RECORDS FOR THIS TASK section start

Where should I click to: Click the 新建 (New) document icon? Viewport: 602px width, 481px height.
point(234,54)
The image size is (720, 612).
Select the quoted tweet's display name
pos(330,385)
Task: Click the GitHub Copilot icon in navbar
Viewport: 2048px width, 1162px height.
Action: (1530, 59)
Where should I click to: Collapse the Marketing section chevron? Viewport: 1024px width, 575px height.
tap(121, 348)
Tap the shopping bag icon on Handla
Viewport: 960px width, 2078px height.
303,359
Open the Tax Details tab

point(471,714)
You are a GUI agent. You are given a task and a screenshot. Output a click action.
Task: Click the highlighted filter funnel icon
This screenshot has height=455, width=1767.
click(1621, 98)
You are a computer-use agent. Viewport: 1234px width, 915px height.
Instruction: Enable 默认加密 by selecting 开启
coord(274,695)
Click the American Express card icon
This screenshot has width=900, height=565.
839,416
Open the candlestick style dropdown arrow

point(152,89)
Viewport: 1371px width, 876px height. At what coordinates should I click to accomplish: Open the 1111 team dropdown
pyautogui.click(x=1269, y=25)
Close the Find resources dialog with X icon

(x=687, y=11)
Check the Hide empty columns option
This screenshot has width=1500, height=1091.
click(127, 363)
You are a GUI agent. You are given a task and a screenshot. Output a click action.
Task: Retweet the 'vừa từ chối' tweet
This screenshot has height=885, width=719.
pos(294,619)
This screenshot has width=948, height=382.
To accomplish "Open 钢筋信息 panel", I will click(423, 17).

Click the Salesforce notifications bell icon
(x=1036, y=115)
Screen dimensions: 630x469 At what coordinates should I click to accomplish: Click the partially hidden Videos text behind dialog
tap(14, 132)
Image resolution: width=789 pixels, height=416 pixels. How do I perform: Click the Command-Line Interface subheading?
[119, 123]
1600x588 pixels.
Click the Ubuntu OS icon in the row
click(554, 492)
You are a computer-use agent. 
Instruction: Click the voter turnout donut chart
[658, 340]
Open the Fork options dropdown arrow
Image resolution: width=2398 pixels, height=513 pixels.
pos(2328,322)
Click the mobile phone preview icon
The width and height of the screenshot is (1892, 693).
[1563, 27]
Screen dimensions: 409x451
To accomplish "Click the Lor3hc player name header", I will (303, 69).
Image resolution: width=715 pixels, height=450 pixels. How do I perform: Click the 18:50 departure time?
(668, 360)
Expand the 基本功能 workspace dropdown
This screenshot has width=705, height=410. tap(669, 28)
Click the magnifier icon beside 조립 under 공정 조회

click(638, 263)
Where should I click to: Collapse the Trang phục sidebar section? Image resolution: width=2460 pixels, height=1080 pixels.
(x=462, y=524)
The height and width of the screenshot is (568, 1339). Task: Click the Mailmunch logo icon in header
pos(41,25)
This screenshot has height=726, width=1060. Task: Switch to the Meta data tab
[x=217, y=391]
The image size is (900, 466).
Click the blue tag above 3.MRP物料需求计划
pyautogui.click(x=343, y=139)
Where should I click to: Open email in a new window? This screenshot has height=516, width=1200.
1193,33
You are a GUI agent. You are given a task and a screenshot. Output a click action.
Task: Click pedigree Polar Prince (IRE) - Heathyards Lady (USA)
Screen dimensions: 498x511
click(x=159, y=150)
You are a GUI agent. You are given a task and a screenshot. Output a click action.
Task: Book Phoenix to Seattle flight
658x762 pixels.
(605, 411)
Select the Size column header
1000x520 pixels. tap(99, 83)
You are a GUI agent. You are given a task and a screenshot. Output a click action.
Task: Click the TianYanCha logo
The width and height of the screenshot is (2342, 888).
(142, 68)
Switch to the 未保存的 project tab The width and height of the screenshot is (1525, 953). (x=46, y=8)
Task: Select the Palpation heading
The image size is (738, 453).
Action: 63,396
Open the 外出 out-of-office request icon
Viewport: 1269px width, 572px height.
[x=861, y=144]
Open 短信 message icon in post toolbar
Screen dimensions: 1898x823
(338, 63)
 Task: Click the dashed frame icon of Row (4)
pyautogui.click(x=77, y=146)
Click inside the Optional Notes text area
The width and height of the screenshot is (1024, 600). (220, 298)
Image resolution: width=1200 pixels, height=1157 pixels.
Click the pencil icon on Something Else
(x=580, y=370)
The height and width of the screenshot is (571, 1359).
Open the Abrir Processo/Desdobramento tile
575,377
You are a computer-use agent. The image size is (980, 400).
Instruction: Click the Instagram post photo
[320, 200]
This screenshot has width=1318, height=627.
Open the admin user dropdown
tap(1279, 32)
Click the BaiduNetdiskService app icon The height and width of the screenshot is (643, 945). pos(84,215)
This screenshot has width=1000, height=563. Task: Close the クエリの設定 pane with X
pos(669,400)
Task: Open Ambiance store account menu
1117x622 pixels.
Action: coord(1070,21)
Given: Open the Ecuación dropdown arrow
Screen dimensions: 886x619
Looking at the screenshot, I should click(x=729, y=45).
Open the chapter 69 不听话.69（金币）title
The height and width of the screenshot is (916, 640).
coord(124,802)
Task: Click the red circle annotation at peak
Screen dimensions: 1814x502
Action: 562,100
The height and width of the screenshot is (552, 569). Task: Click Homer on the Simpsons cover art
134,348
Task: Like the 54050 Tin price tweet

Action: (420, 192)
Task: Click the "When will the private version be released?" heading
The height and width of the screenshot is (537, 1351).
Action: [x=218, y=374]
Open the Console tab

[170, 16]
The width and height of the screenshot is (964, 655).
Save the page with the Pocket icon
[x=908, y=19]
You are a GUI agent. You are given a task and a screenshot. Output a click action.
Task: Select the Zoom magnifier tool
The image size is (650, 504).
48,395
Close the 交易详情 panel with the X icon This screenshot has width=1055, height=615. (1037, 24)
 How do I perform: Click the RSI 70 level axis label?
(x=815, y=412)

RECORDS FOR THIS TASK section end

WHAT THIS TASK INVOLVES: Read the data above and pull out each line that holds the string "will".

RESPONSE:
To accomplish "Open 钢筋信息 panel", I will click(423, 17).
To accomplish "Click the Lor3hc player name header", I will (303, 69).
Task: Click the "When will the private version be released?" heading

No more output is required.